● What is needed:
Rescale the stretch from the start of the data through the line containing "tap(157, 422)", reproducing all of it but multiplying each answer coordinate by 1.7 and rounding to whole numbers, with halves rounded up. Omit the pictures from your answer.

"""

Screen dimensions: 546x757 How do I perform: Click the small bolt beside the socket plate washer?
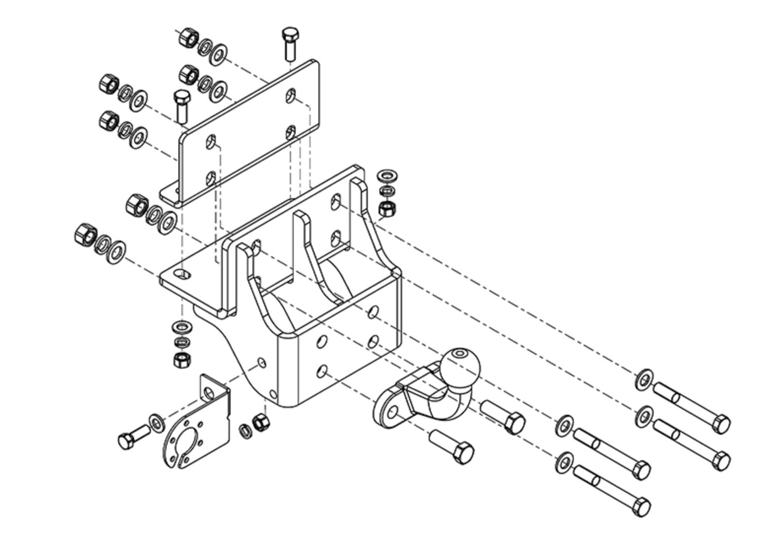tap(133, 436)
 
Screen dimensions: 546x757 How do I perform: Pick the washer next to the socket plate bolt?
tap(157, 422)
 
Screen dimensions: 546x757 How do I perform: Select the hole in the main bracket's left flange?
tap(184, 274)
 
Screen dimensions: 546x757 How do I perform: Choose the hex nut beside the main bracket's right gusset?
tap(385, 208)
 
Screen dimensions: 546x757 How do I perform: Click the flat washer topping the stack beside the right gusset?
tap(386, 175)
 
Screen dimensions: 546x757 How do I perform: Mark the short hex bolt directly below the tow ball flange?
tap(452, 446)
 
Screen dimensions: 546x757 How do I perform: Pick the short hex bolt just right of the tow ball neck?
tap(503, 416)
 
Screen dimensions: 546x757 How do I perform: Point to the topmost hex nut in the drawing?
tap(187, 37)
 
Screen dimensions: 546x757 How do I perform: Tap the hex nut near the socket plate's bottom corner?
tap(260, 422)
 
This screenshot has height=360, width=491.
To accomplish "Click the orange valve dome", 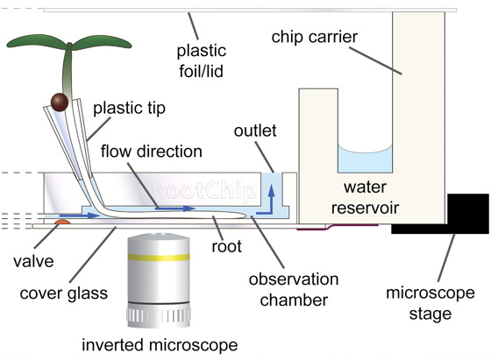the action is pyautogui.click(x=62, y=222).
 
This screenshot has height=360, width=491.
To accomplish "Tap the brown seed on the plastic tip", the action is pyautogui.click(x=60, y=102).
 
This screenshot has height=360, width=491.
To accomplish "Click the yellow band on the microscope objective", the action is pyautogui.click(x=158, y=258).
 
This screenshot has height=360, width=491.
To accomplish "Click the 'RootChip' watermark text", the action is pyautogui.click(x=203, y=190).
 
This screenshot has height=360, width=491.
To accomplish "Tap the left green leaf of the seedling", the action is pyautogui.click(x=37, y=43).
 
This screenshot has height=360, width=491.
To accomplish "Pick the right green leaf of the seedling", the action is pyautogui.click(x=101, y=43).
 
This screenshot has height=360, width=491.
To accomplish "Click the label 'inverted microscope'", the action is pyautogui.click(x=160, y=345).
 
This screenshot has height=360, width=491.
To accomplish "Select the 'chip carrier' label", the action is pyautogui.click(x=315, y=37).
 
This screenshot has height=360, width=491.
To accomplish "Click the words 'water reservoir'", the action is pyautogui.click(x=365, y=197).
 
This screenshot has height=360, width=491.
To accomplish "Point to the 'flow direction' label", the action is pyautogui.click(x=151, y=152).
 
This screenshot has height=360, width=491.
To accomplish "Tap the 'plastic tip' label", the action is pyautogui.click(x=130, y=109).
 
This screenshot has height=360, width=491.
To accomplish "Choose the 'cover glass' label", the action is pyautogui.click(x=63, y=293).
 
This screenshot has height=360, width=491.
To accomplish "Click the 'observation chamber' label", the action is pyautogui.click(x=294, y=290).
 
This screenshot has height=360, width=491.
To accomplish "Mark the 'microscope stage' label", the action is pyautogui.click(x=431, y=303).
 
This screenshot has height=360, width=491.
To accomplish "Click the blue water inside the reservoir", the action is pyautogui.click(x=365, y=160).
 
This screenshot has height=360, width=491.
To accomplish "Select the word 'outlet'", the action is pyautogui.click(x=255, y=131).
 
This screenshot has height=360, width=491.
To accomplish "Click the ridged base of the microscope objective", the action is pyautogui.click(x=159, y=317).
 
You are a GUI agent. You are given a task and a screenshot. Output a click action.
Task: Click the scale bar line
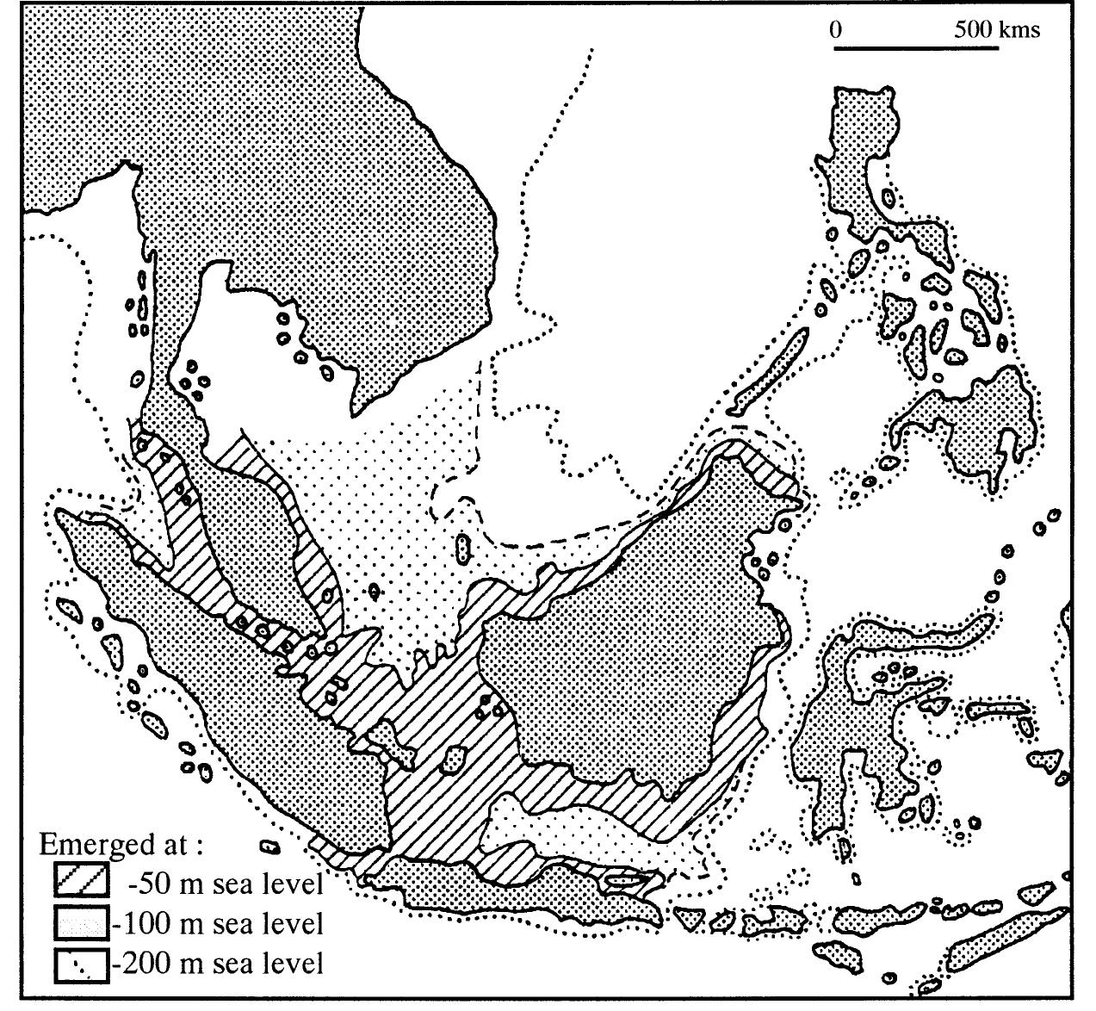click(915, 47)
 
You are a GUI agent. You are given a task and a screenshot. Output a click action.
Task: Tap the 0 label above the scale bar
click(836, 29)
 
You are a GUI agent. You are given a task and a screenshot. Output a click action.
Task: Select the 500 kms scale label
click(996, 29)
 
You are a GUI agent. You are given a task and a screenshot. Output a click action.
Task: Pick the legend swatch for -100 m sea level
click(82, 922)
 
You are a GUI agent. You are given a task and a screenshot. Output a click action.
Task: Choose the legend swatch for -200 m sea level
click(82, 963)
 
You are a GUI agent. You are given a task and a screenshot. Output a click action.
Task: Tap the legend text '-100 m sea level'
click(220, 923)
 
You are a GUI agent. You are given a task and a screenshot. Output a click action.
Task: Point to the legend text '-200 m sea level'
click(220, 963)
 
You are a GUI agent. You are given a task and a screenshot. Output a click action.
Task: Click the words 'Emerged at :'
click(121, 844)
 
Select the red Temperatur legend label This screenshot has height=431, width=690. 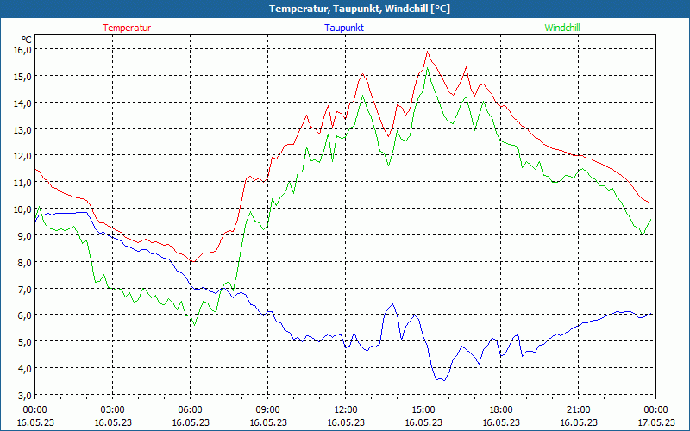click(x=127, y=28)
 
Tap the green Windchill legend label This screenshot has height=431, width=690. click(x=562, y=28)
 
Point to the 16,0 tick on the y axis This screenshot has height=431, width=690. click(x=22, y=49)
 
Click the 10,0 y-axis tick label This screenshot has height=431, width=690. click(x=22, y=209)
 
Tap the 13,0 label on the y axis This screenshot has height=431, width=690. click(x=22, y=129)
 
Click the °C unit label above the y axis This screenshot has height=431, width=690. click(x=27, y=40)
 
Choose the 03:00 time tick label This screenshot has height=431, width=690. click(x=113, y=409)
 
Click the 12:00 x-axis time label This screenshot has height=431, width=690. click(x=346, y=409)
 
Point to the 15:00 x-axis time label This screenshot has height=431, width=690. click(x=423, y=409)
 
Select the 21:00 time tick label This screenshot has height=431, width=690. click(x=579, y=409)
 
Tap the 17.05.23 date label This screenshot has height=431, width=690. click(x=656, y=422)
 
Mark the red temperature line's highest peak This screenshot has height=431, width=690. click(x=427, y=51)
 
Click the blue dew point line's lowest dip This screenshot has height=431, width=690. click(x=440, y=380)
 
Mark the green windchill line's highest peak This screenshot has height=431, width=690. click(x=428, y=67)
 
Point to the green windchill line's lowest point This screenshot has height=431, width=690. click(x=194, y=325)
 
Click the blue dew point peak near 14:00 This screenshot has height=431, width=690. click(x=392, y=304)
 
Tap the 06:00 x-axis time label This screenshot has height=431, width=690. click(x=191, y=409)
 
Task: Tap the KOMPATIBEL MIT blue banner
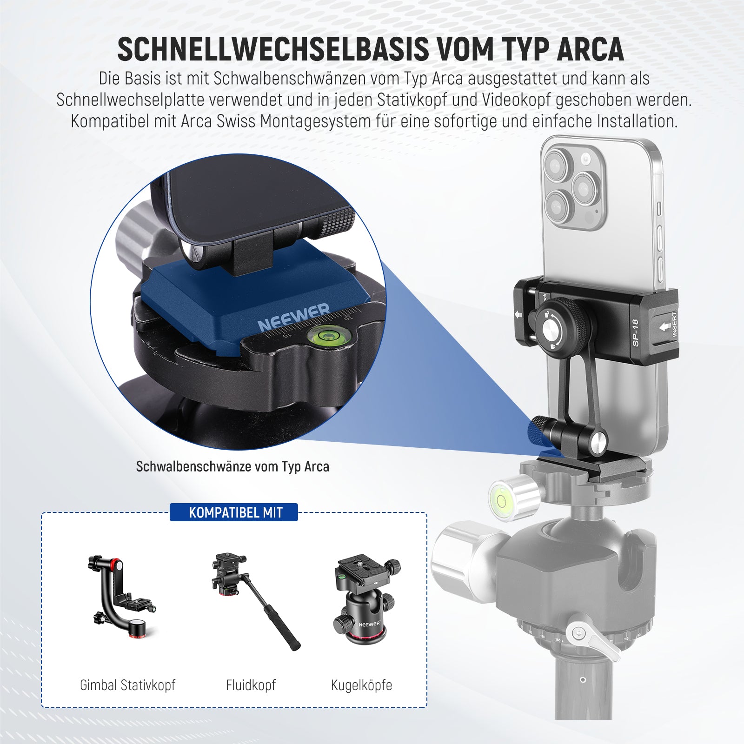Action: (236, 512)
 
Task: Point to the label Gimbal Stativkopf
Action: (128, 685)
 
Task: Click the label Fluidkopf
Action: (251, 685)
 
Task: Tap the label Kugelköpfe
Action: (361, 685)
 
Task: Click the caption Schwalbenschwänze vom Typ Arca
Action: (232, 466)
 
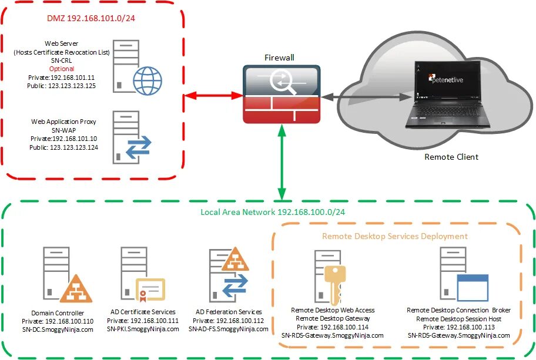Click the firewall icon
point(282,93)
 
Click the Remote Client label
point(451,157)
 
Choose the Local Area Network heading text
point(268,211)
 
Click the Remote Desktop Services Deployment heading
point(394,236)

"""

● The completed task:
Screen dimensions: 546x757 How do I perform: Click the small bolt beside the socket plate washer?
tap(226, 741)
 
Screen dimensions: 546x757 How do I perform: Pick the washer next to the socket plate bolt?
tap(267, 717)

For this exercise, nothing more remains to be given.